Writing Miscellany

Jan 31, 2012 17:04



A bit of a tough writing day.  Revisions are making me happy, but I hit a pair of difficult chapters.  The first tells of a massacre that wasn't supposed to happen.  The second includes grieving for another dead character while caring for the body.  The recurring images, the snapshot memories, that pop into my mind have not been pleasant.

This is different from grief.  At least, I think it's different. It centers on visual memories of the event rather than missing the person who died.  But I don't know what I'd call it.

I write about this stuff because I'm trying to figure it out, and because I know it's affecting my writing choices--not because I'm seeking sympathy.  I'm not depressed, or even feeling especially bad.  I'm feeling...out of step and unsettled.  And very, very glad I'm past those scenes.

One more awful scene comes up before the end of the book.  Just one more--in addition to all the other revisions--before I can call it done and place it in the hands of betas.

In the meantime, I should have more time tonight.  I'm down to about 31K remaining from the draft.  The end is in sight.  The next project is waiting.  I'm getting impatient, and forcing myself to be meticulous rather than speedy.

Omni aside: One of the advantages of omni pov is the ability to shift focus without chopping the writing up with scene and chapter breaks.  I find I toss that advantage out the window when writing combat scenes.  In those cases, the chops give me the pacing I want.
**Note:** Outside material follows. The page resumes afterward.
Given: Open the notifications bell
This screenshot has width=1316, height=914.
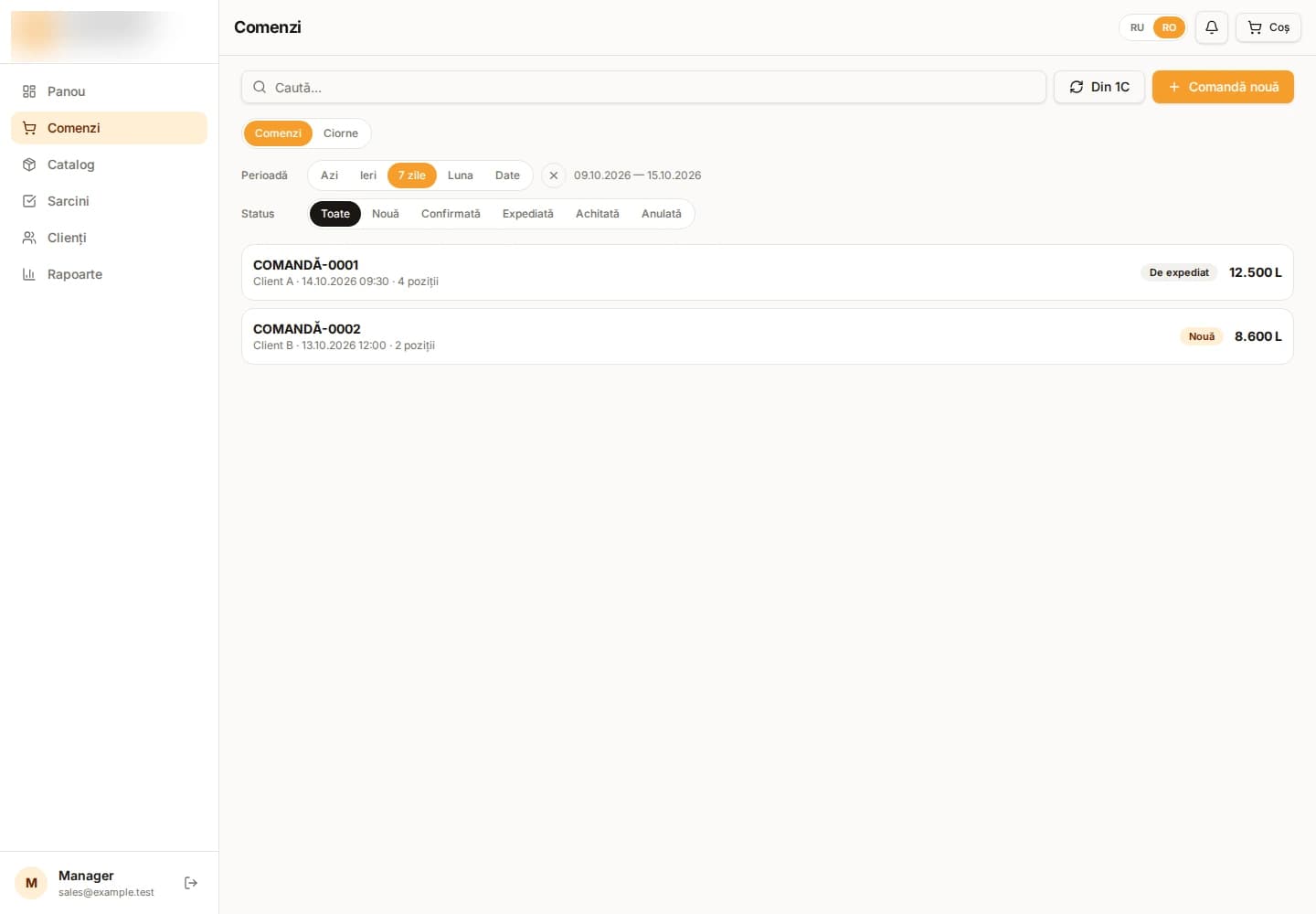Looking at the screenshot, I should [x=1211, y=27].
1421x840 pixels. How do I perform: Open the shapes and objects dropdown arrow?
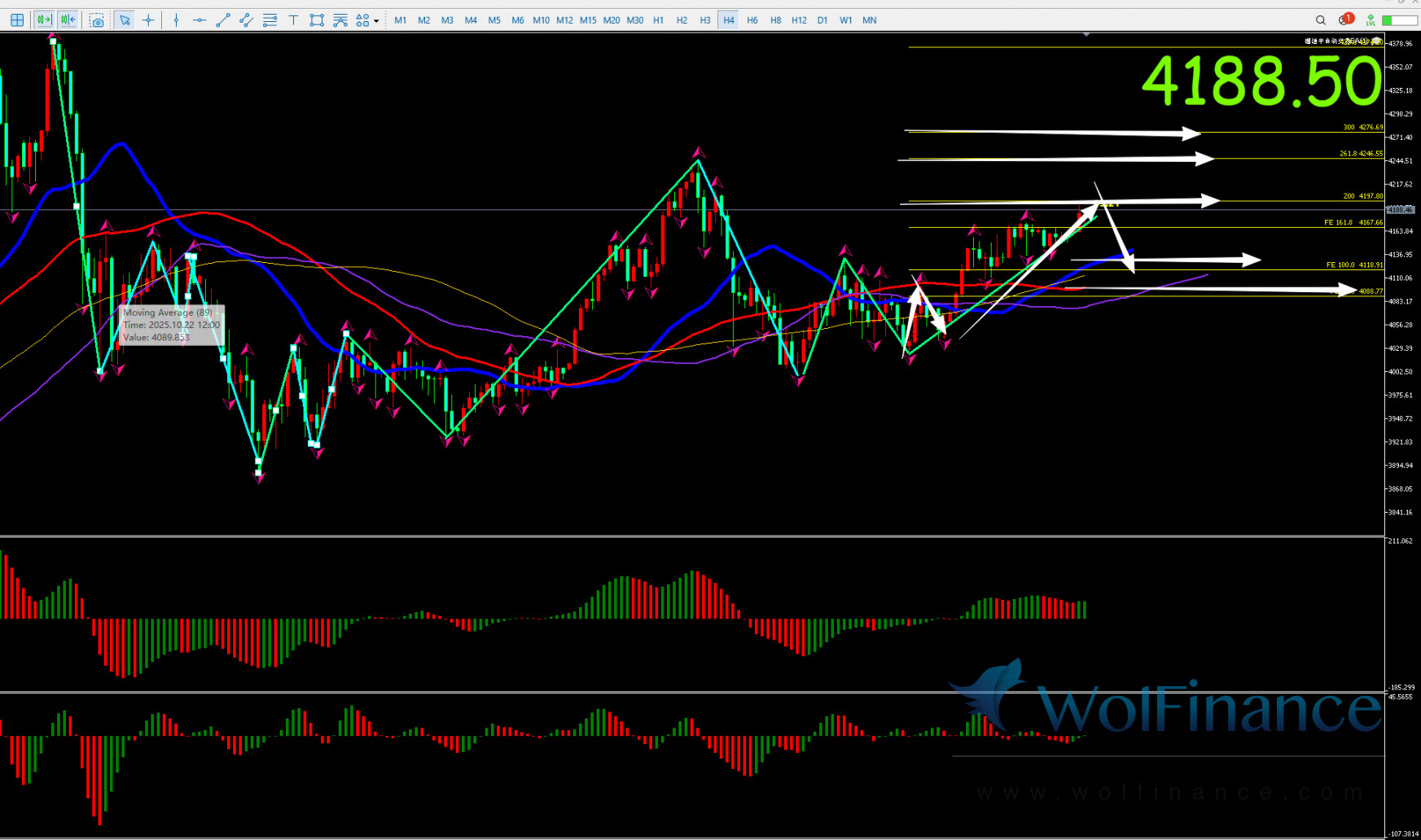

Completely unrelated: A hawk perched on the porch right outside my window earlier.  I had the passing consideration of what the neighbors might think if I fashioned a hawk feeder to go beside the standard seed dispenser.  Then I thought of what a hawk feeder would need to be filled with, and promptly lost interest.

And on the off chance someone reads here who doesn't read there: jimhines has a cool discussion going about writing and martial arts.

That is all.  I'm off to get a tad more done before taking Dev to his final driver's ed class, then coming home to work a little more.